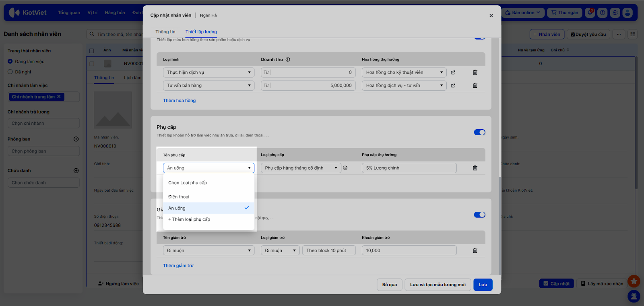Switch to the Thông tin tab
Image resolution: width=644 pixels, height=306 pixels.
(165, 32)
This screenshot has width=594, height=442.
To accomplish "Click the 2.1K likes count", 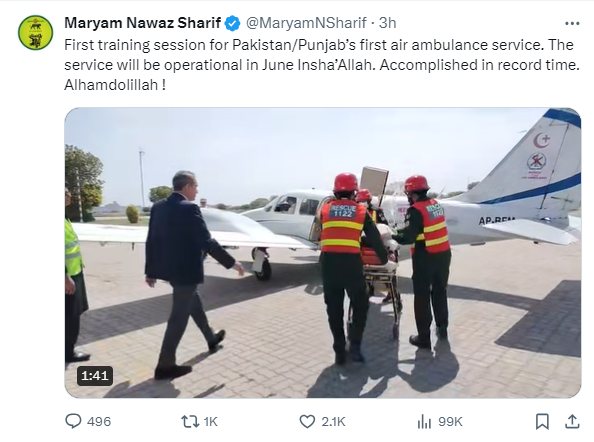I will coord(333,422).
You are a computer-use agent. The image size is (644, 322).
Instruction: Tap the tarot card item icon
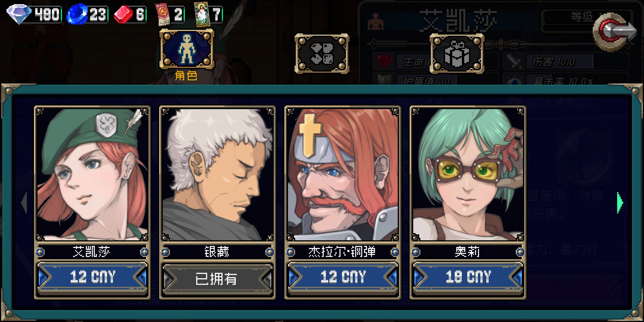(202, 14)
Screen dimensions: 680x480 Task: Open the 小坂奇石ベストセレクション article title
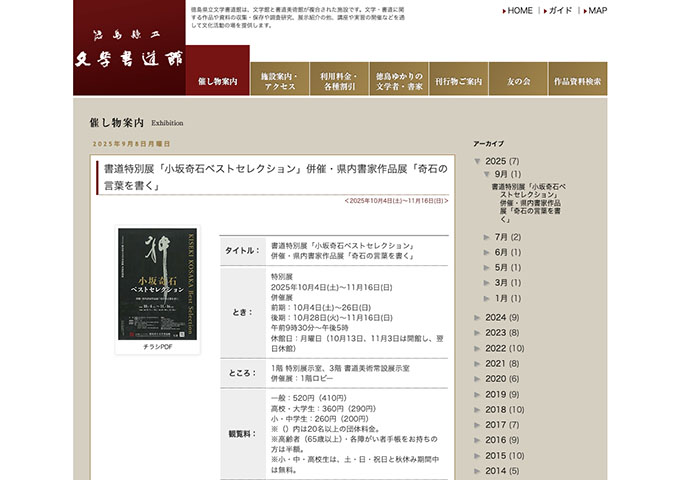[x=275, y=177]
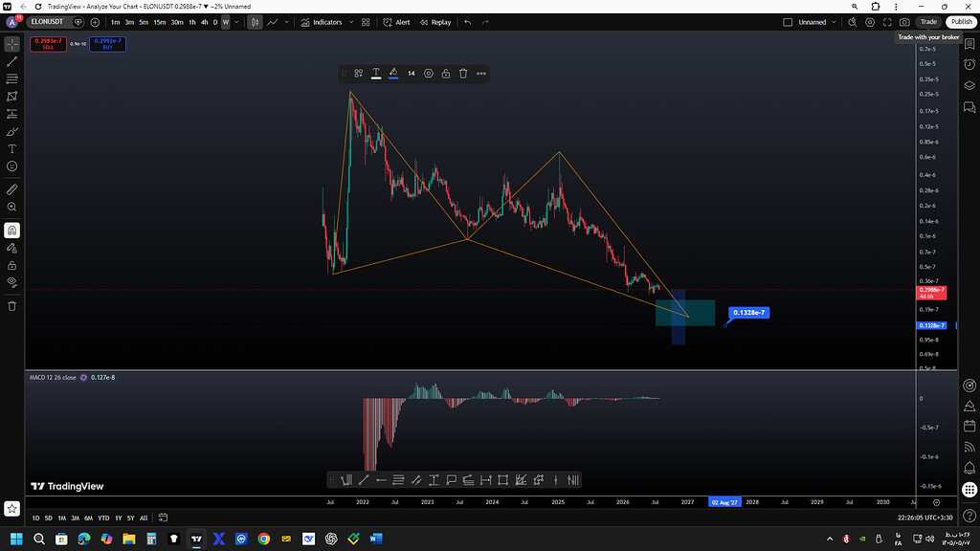Delete the selected drawing with trash icon
Viewport: 980px width, 551px height.
463,74
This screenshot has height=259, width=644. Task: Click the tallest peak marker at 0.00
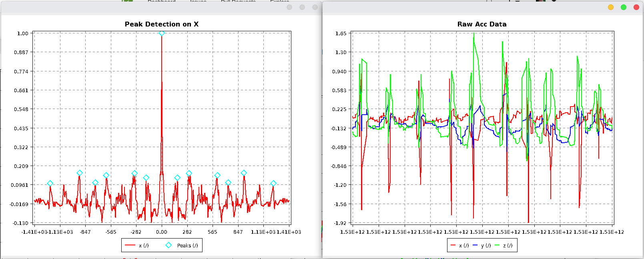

_WHAT IS EXPECTED_:
All lines from the one containing "Screen dimensions: 680x480" through the end of the data are to be restated exactly, with nothing else and without the pictures.

_ANSWER FOR THE TASK_:
Screen dimensions: 680x480 Task: Open the 小坂奇石ベストセレクション article title
[x=275, y=177]
Delete the selected drawing with trash icon
Viewport: 980px width, 551px height.
463,74
This screenshot has height=259, width=644. Task: Click the tallest peak marker at 0.00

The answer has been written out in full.